BEGIN Source records

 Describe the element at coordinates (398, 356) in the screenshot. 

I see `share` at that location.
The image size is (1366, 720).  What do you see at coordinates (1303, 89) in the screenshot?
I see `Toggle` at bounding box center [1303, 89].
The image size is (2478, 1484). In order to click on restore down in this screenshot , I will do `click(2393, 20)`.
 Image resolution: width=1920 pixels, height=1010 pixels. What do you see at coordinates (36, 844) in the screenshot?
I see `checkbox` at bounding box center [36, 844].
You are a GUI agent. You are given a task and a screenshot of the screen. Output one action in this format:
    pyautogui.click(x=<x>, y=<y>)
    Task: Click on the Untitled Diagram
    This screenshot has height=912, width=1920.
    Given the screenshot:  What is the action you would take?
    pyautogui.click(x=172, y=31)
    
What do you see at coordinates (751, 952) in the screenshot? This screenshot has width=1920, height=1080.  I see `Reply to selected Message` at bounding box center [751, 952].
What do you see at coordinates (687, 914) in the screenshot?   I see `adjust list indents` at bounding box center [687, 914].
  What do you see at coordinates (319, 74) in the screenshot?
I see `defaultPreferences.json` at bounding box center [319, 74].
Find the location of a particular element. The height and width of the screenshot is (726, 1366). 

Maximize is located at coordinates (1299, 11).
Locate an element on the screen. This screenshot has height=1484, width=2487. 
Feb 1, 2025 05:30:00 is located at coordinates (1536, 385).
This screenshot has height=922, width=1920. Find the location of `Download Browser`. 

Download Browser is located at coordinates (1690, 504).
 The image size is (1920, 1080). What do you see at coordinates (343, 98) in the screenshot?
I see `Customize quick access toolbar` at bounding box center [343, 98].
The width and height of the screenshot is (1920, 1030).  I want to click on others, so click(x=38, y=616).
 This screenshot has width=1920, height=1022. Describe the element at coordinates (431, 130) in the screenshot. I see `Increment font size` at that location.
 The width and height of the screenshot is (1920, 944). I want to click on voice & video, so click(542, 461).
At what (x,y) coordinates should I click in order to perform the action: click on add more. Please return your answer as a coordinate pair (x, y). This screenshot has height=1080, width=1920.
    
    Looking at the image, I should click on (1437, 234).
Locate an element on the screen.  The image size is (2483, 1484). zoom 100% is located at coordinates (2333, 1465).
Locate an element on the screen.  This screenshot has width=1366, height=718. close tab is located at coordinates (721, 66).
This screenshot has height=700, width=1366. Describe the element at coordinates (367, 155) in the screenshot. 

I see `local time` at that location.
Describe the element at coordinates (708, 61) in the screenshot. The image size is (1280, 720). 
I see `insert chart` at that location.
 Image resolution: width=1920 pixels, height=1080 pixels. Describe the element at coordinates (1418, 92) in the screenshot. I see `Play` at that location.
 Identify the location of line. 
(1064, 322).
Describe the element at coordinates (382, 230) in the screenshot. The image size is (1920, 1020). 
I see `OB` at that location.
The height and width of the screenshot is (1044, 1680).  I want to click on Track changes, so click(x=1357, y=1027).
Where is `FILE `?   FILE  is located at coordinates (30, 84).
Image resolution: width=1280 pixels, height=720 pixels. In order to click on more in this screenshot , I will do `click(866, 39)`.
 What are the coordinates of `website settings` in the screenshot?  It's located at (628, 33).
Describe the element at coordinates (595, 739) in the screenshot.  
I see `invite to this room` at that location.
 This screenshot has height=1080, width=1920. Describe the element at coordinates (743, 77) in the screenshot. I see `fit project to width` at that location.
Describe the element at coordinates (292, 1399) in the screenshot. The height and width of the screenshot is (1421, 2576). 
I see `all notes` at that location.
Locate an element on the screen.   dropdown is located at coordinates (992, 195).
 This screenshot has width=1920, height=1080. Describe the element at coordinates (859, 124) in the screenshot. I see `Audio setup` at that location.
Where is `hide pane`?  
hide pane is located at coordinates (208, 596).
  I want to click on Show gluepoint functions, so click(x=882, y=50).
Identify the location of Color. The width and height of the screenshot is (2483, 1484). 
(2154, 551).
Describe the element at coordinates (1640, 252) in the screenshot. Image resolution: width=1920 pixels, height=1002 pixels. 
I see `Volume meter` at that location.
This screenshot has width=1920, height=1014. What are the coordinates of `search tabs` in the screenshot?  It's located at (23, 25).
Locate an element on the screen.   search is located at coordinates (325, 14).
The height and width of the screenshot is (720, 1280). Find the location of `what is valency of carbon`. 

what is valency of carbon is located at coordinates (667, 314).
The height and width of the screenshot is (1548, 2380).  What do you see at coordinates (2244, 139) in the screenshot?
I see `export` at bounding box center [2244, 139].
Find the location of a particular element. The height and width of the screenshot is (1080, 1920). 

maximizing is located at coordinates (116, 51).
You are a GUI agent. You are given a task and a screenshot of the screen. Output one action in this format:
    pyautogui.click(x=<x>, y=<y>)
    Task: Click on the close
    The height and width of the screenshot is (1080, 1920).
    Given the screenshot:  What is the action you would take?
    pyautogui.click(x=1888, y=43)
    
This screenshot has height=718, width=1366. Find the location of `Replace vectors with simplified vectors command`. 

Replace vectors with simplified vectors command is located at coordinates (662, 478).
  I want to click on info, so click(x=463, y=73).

END Source records

**What you are asked to do**. Copy every one of the entries above word for word.

**Solution to the problem**.
 Describe the element at coordinates (398, 356) in the screenshot. 

I see `share` at that location.
The image size is (1366, 720).  What do you see at coordinates (1303, 89) in the screenshot?
I see `Toggle` at bounding box center [1303, 89].
The image size is (2478, 1484). In order to click on restore down in this screenshot , I will do `click(2393, 20)`.
 Image resolution: width=1920 pixels, height=1010 pixels. What do you see at coordinates (36, 844) in the screenshot?
I see `checkbox` at bounding box center [36, 844].
You are a GUI agent. You are given a task and a screenshot of the screen. Output one action in this format:
    pyautogui.click(x=<x>, y=<y>)
    Task: Click on the Untitled Diagram
    This screenshot has height=912, width=1920.
    Given the screenshot:  What is the action you would take?
    pyautogui.click(x=172, y=31)
    
What do you see at coordinates (751, 952) in the screenshot? This screenshot has width=1920, height=1080.  I see `Reply to selected Message` at bounding box center [751, 952].
What do you see at coordinates (687, 914) in the screenshot?   I see `adjust list indents` at bounding box center [687, 914].
  What do you see at coordinates (319, 74) in the screenshot?
I see `defaultPreferences.json` at bounding box center [319, 74].
Find the location of a particular element. The height and width of the screenshot is (726, 1366). 

Maximize is located at coordinates (1299, 11).
Locate an element on the screen. This screenshot has height=1484, width=2487. 
Feb 1, 2025 05:30:00 is located at coordinates (1536, 385).
This screenshot has height=922, width=1920. Find the location of `Download Browser`. 

Download Browser is located at coordinates (1690, 504).
 The image size is (1920, 1080). What do you see at coordinates (343, 98) in the screenshot?
I see `Customize quick access toolbar` at bounding box center [343, 98].
The width and height of the screenshot is (1920, 1030).  I want to click on others, so click(x=38, y=616).
 This screenshot has width=1920, height=1022. Describe the element at coordinates (431, 130) in the screenshot. I see `Increment font size` at that location.
 The width and height of the screenshot is (1920, 944). I want to click on voice & video, so click(542, 461).
At what (x,y) coordinates should I click in order to perform the action: click on add more. Please return your answer as a coordinate pair (x, y). This screenshot has height=1080, width=1920.
    
    Looking at the image, I should click on (1437, 234).
Locate an element on the screen.  The image size is (2483, 1484). zoom 100% is located at coordinates (2333, 1465).
Locate an element on the screen.  This screenshot has width=1366, height=718. close tab is located at coordinates (721, 66).
This screenshot has height=700, width=1366. Describe the element at coordinates (367, 155) in the screenshot. 

I see `local time` at that location.
Describe the element at coordinates (708, 61) in the screenshot. The image size is (1280, 720). 
I see `insert chart` at that location.
 Image resolution: width=1920 pixels, height=1080 pixels. Describe the element at coordinates (1418, 92) in the screenshot. I see `Play` at that location.
 Identify the location of line. 
(1064, 322).
Describe the element at coordinates (382, 230) in the screenshot. The image size is (1920, 1020). 
I see `OB` at that location.
The height and width of the screenshot is (1044, 1680).  I want to click on Track changes, so click(x=1357, y=1027).
Where is `FILE `?   FILE  is located at coordinates (30, 84).
Image resolution: width=1280 pixels, height=720 pixels. In order to click on more in this screenshot , I will do `click(866, 39)`.
 What are the coordinates of `website settings` in the screenshot?  It's located at (628, 33).
Describe the element at coordinates (595, 739) in the screenshot.  
I see `invite to this room` at that location.
 This screenshot has height=1080, width=1920. Describe the element at coordinates (743, 77) in the screenshot. I see `fit project to width` at that location.
Describe the element at coordinates (292, 1399) in the screenshot. The height and width of the screenshot is (1421, 2576). 
I see `all notes` at that location.
Locate an element on the screen.   dropdown is located at coordinates (992, 195).
 This screenshot has width=1920, height=1080. Describe the element at coordinates (859, 124) in the screenshot. I see `Audio setup` at that location.
Where is `hide pane`?  
hide pane is located at coordinates (208, 596).
  I want to click on Show gluepoint functions, so click(x=882, y=50).
Identify the location of Color. The width and height of the screenshot is (2483, 1484). 
(2154, 551).
Describe the element at coordinates (1640, 252) in the screenshot. Image resolution: width=1920 pixels, height=1002 pixels. 
I see `Volume meter` at that location.
This screenshot has width=1920, height=1014. What are the coordinates of `search tabs` in the screenshot?  It's located at (23, 25).
Locate an element on the screen.   search is located at coordinates (325, 14).
The height and width of the screenshot is (720, 1280). Find the location of `what is valency of carbon`. 

what is valency of carbon is located at coordinates (667, 314).
The height and width of the screenshot is (1548, 2380).  What do you see at coordinates (2244, 139) in the screenshot?
I see `export` at bounding box center [2244, 139].
Find the location of a particular element. The height and width of the screenshot is (1080, 1920). 

maximizing is located at coordinates (116, 51).
You are a GUI agent. You are given a task and a screenshot of the screen. Output one action in this format:
    pyautogui.click(x=<x>, y=<y>)
    Task: Click on the close
    The height and width of the screenshot is (1080, 1920).
    Given the screenshot:  What is the action you would take?
    pyautogui.click(x=1888, y=43)
    
This screenshot has height=718, width=1366. Find the location of `Replace vectors with simplified vectors command`. 

Replace vectors with simplified vectors command is located at coordinates (662, 478).
  I want to click on info, so click(x=463, y=73).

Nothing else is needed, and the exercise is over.